[guardian-dev] Retweet vs Repeat

Nathan of Guardian nathan at guardianproject.info
Thu Oct 9 13:03:20 EDT 2014


There are some fancy diagrams on my blog, but I will put the text below
for discussion here, as well:
http://openideals.com/2014/10/09/the-difference-between-repeat-rpt-and-retweet-rt-on-a-mobile-sortamesh/

There are two behaviors I have been considering during my adventures in
human-powered mobile mesh these last few weeks. The first is Retweet or
Reshare, as invented by Twitter users manually (“RT @foo this is
important”) and then later on built directly into the Twitter platform
as a feature. The second is “Repeat”, as inspired by radio repeaters.

Retweet (RT) is meant as a human-powered endorsement of a message. The
meaning and content of the messages have been ideally verified, or at
least the source is trusted.

Repeat (RPT) is meant to allow a message to extend further in its reach,
by allowing the receives device to reshare it another 10 to 100 meters
from its current and future positions. It is an active way to
participate in extending the mesh, but it should not be seen as
endorsement of fact or an act of verification or trust.

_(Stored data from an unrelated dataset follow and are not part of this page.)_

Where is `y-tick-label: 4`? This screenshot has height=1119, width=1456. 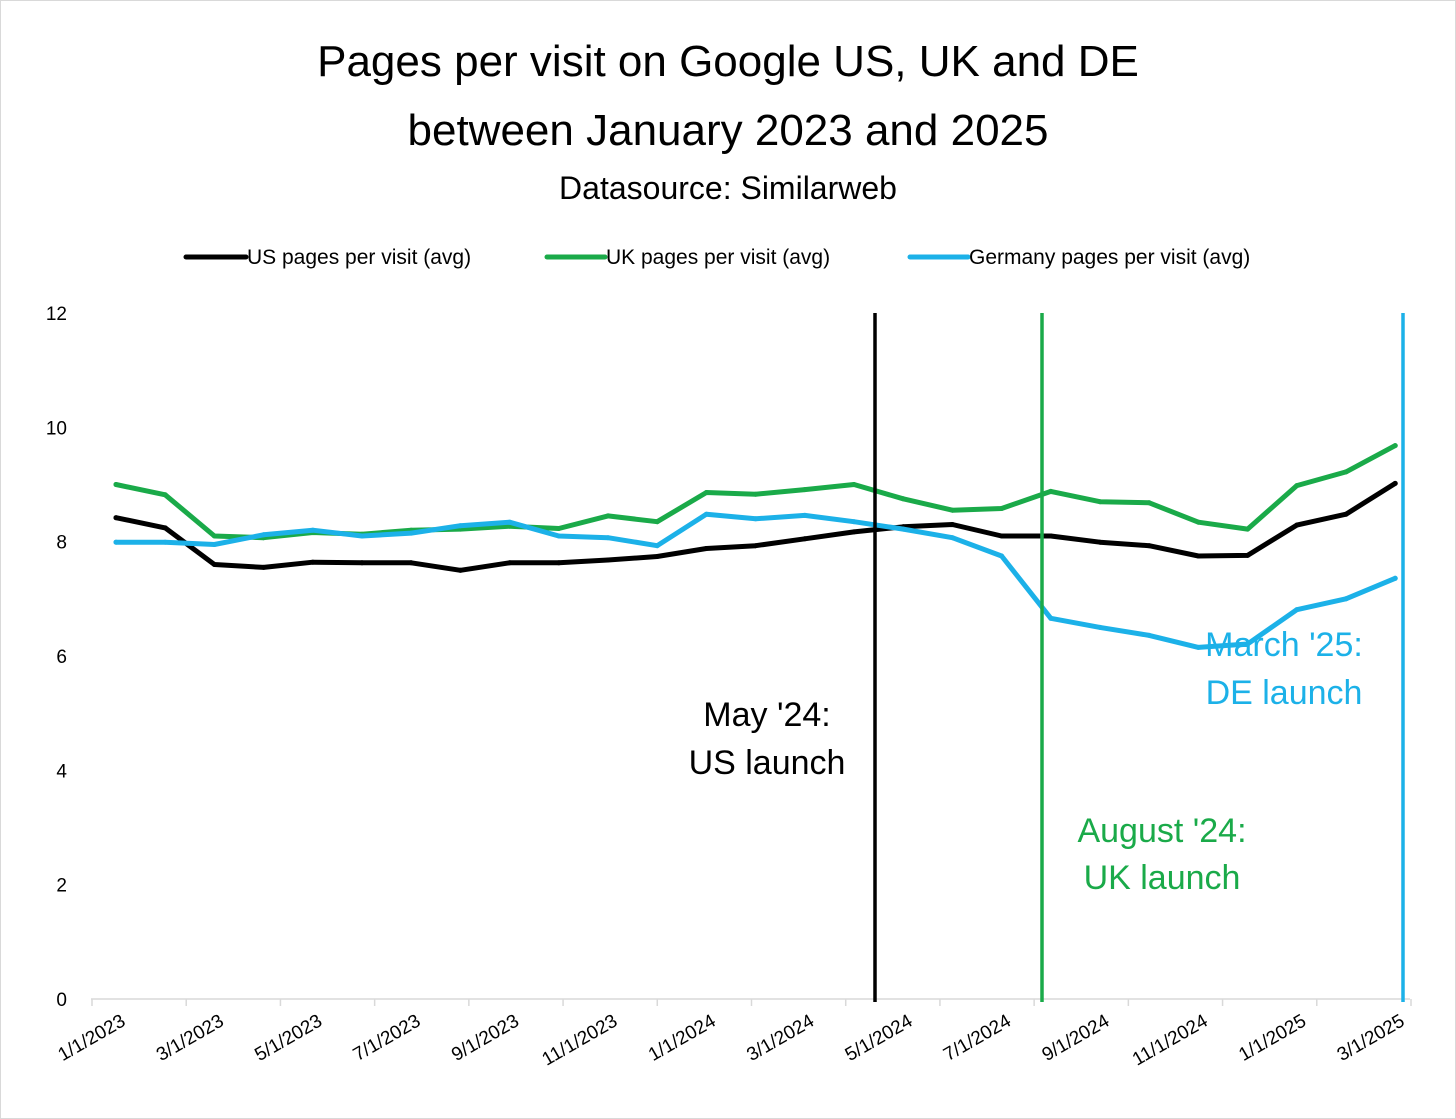 y-tick-label: 4 is located at coordinates (62, 772).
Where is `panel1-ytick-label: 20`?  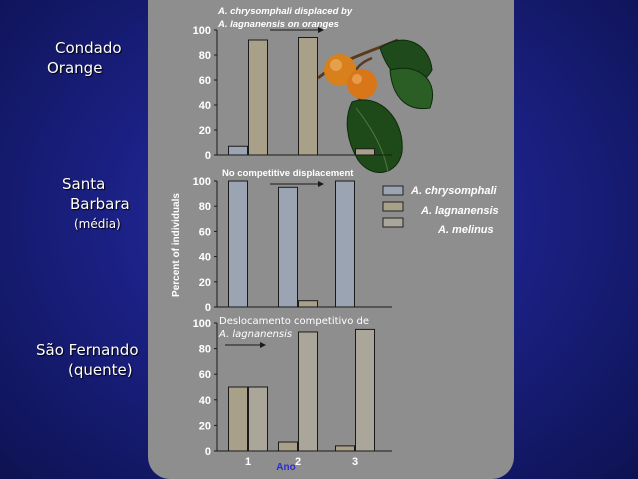 panel1-ytick-label: 20 is located at coordinates (205, 131).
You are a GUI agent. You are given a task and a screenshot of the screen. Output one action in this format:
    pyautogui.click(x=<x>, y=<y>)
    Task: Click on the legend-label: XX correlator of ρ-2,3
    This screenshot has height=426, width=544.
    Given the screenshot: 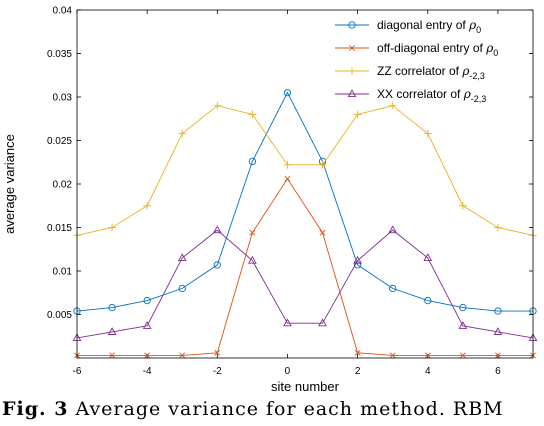 What is the action you would take?
    pyautogui.click(x=432, y=96)
    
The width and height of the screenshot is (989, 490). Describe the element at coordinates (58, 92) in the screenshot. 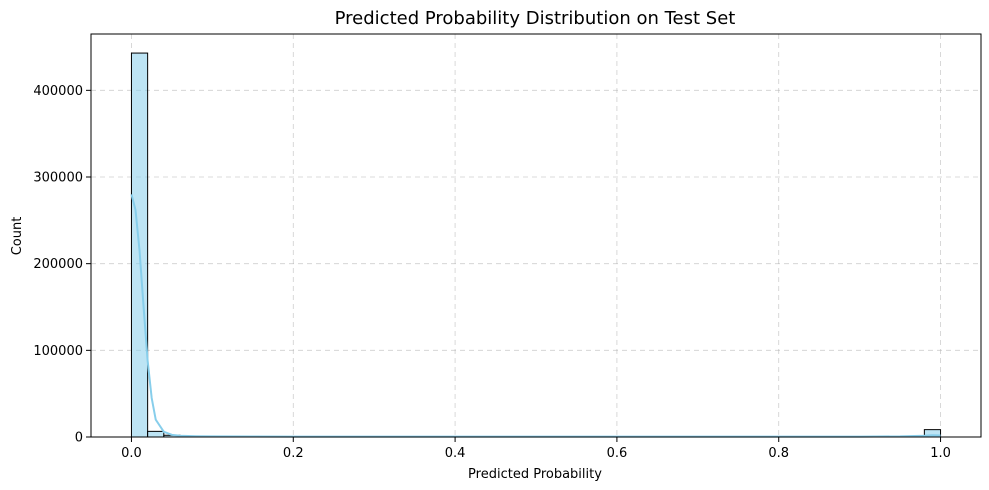

I see `y-tick-label: 400000` at that location.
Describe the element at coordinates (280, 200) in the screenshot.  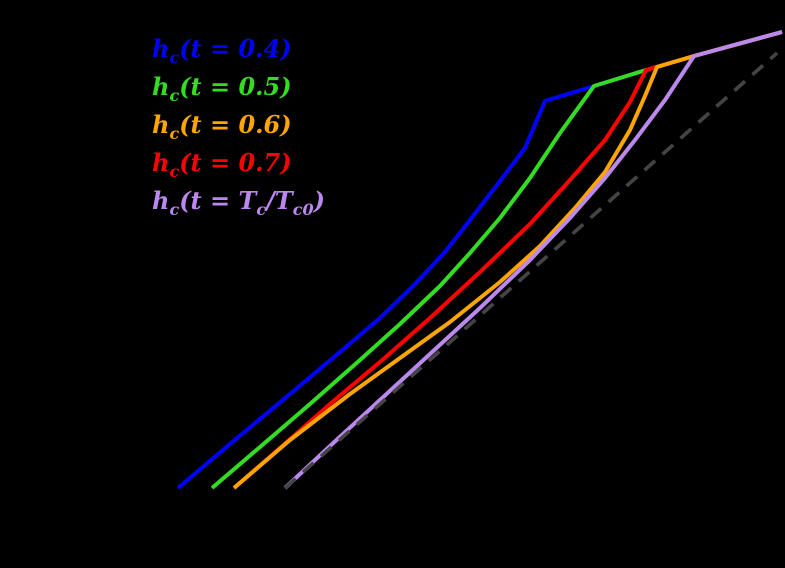
I see `legend-label-rest: /T` at that location.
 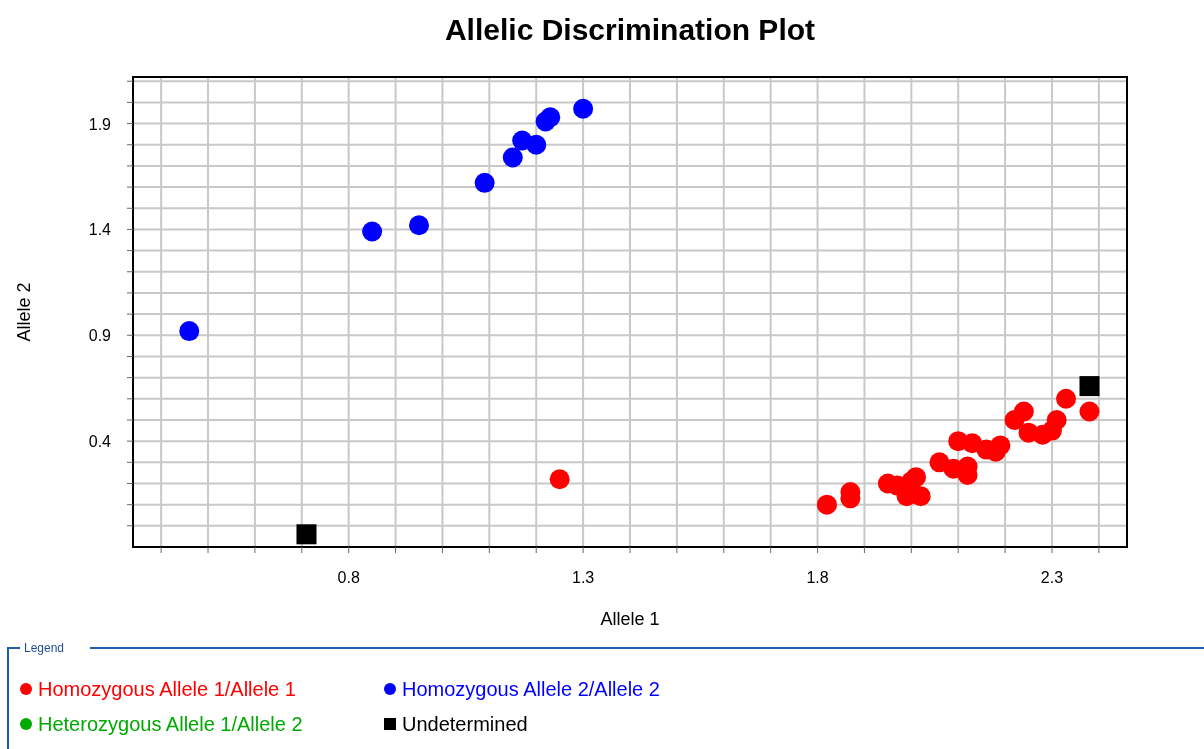 I want to click on legend-label: Undetermined, so click(x=465, y=724).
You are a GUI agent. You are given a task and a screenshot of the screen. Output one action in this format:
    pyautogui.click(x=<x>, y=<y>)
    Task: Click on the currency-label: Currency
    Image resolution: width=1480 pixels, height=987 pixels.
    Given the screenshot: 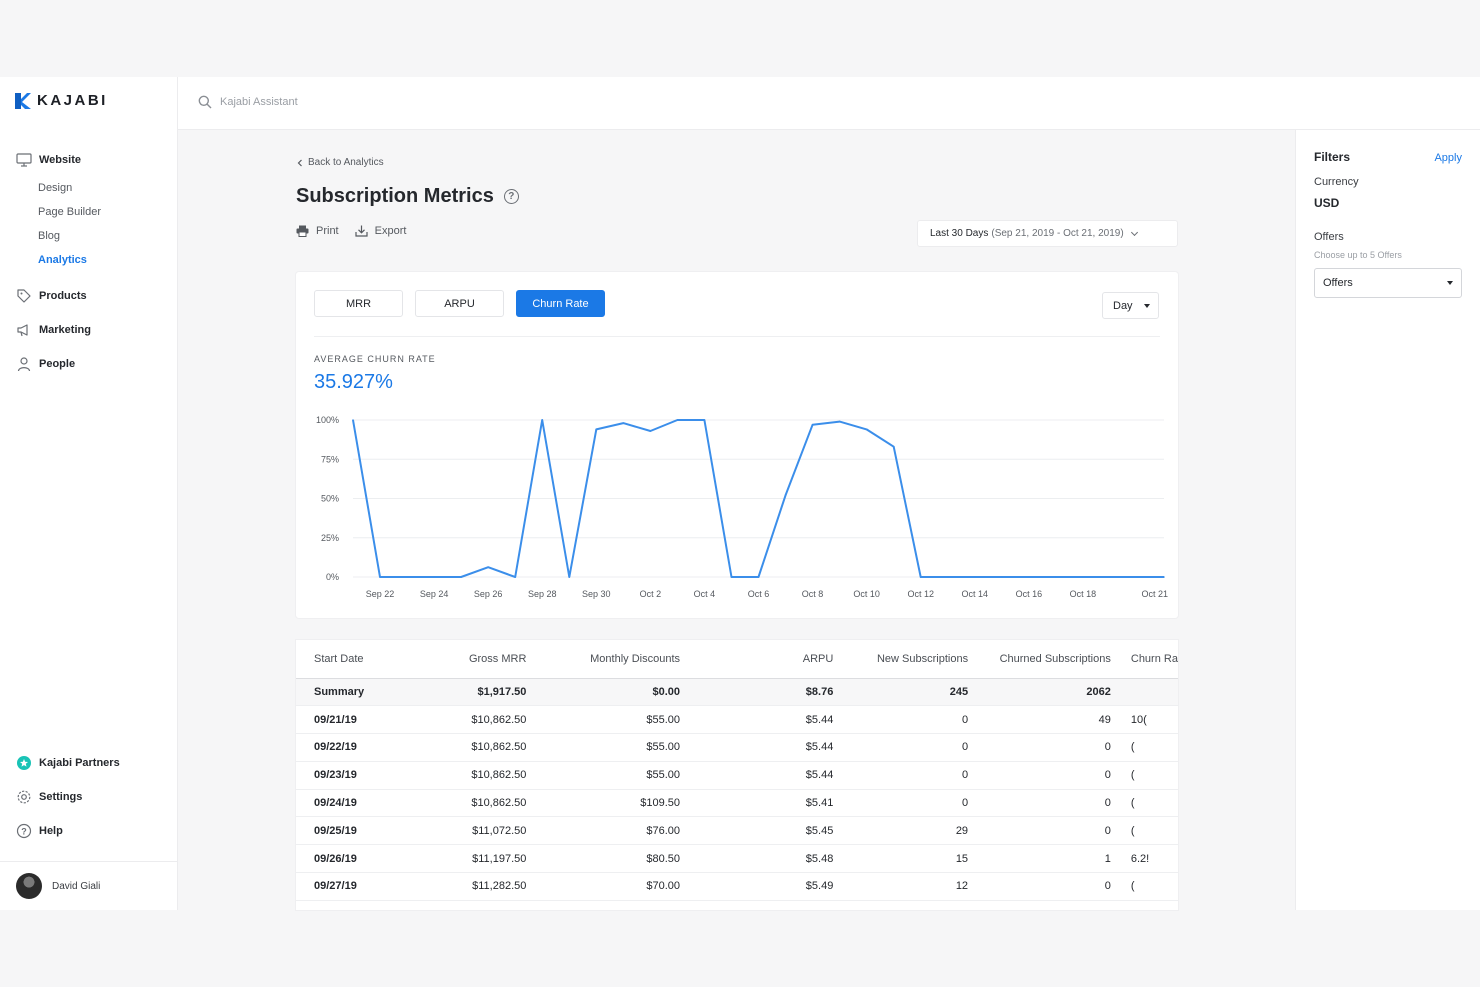 What is the action you would take?
    pyautogui.click(x=1336, y=182)
    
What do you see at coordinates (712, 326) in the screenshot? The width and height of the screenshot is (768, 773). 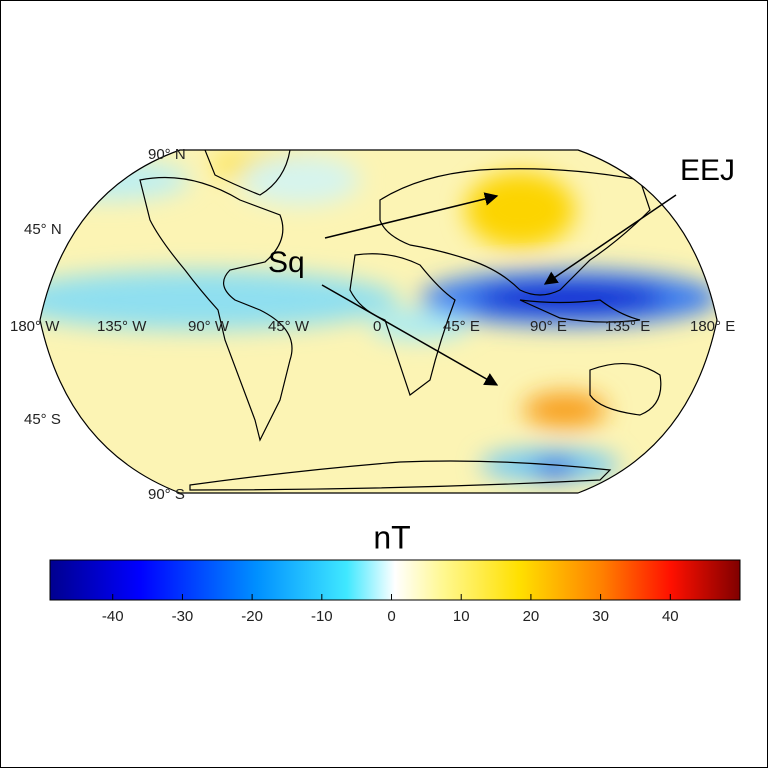 I see `longitude-label: 180° E` at bounding box center [712, 326].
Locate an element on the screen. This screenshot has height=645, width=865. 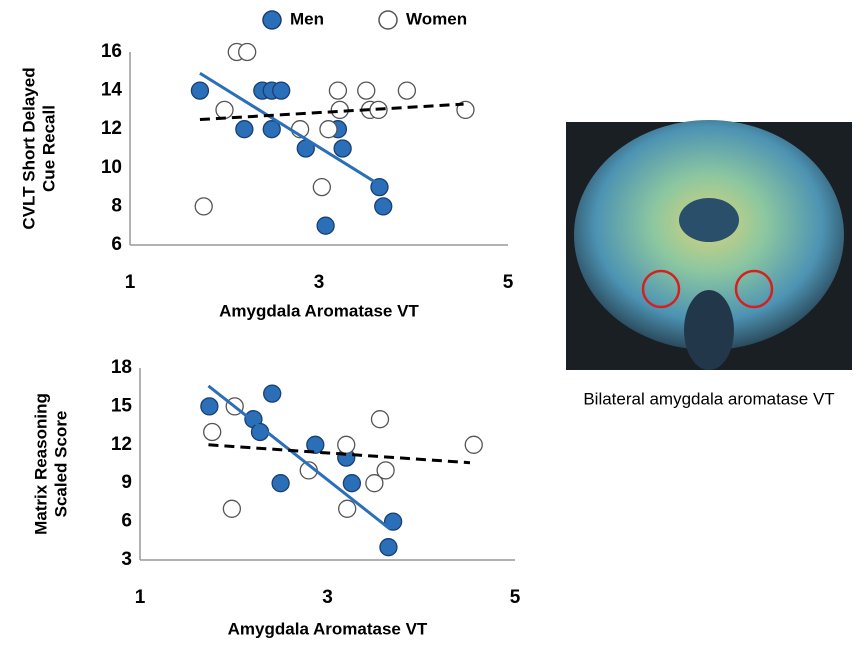
brain-image is located at coordinates (709, 245).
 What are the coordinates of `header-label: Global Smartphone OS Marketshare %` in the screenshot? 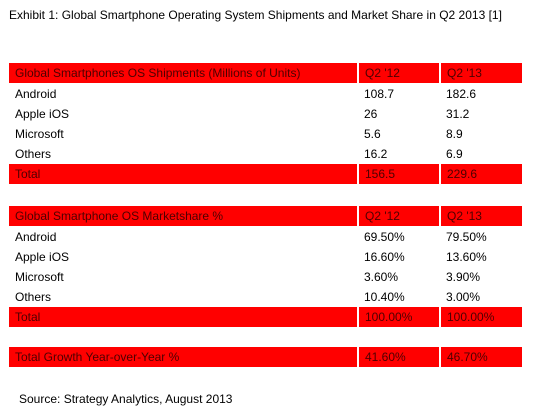 It's located at (184, 216).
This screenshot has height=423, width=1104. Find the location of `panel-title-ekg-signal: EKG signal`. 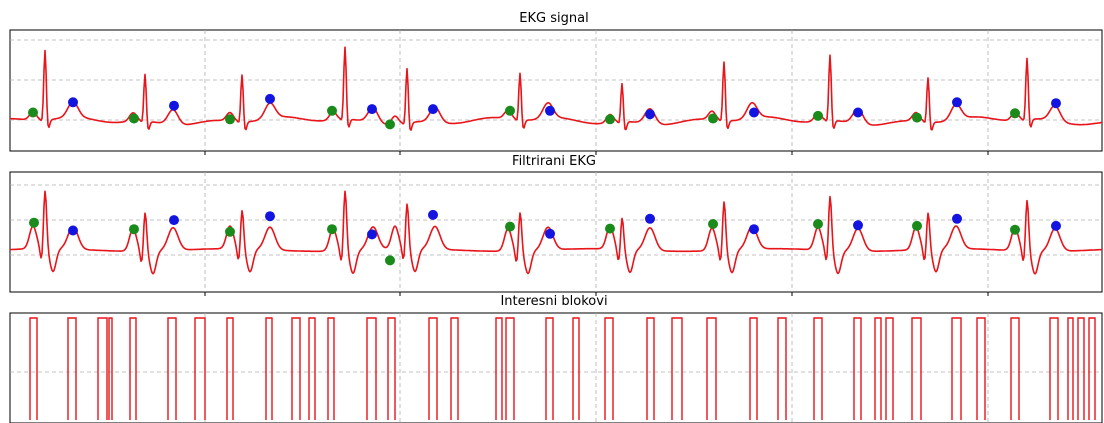

panel-title-ekg-signal: EKG signal is located at coordinates (554, 18).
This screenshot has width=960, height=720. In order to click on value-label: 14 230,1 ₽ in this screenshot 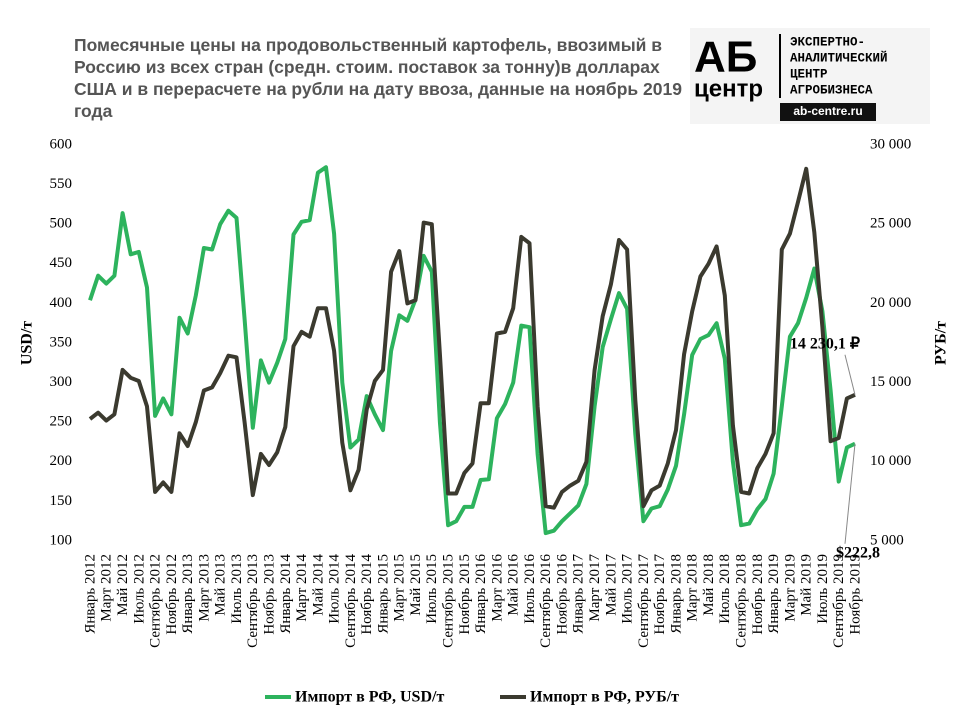, I will do `click(825, 344)`.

A mixture of retweeters and repeaters in a crowd, can then extend the
reach of a message from 10m or 100m up to say, 400m in the drawing
below. A repeater might be a fixed device, say a phone or tablet with a
good solid antenna plugged into a battery pack or an outlet somewhere.

Diagram1

 

A retweeter is more likely a person in the crowd, moving through the
area in a variety of directions. As they continue moving however, they
will keep rebroadcasting their last few tweets, including the retweet.
As they encounter new receivers / lurkers, they will receive the
original message, and the mesh is now extended in a non
contiguous-manner.

Diagram2

The Gilgamesh app supports a simple two-tap feature to manually reshare
any status message you have received. Once this is done, your device
then rebroadcasts the message over its Bluetooth and Wifi radios, with
the expected “RT @900734 i am live on air” format. Also, remember beyond
this particular app, any user can manually set their Bluetooth device
name, be it a laptop or an iPad, to use a similar format. The app also
now supports an automatic repeater mode, that can be easily toggled off
and on. In this mode, *ANY* message you receive is automatically
rebroadcast, using the “RPT @900734 does the repeater hear me” syntax.
You can see this in the screenshot below.
device-2014-10-06-165429  device-2014-10-09-120044

Ultimately, because we are limiting this experiment to a very simple
plaintext status messaging system, we have made our lives very easy, and
made the possibilities of successful use quite good. Since we aren’t
concerned with routing internet protocol or creating a reliable LAN
network that can sustain HTTP, we can take advantage of ideas like
non-contiguous meshes, retweeting and repeating to extend the range,
reach and impact of the communications.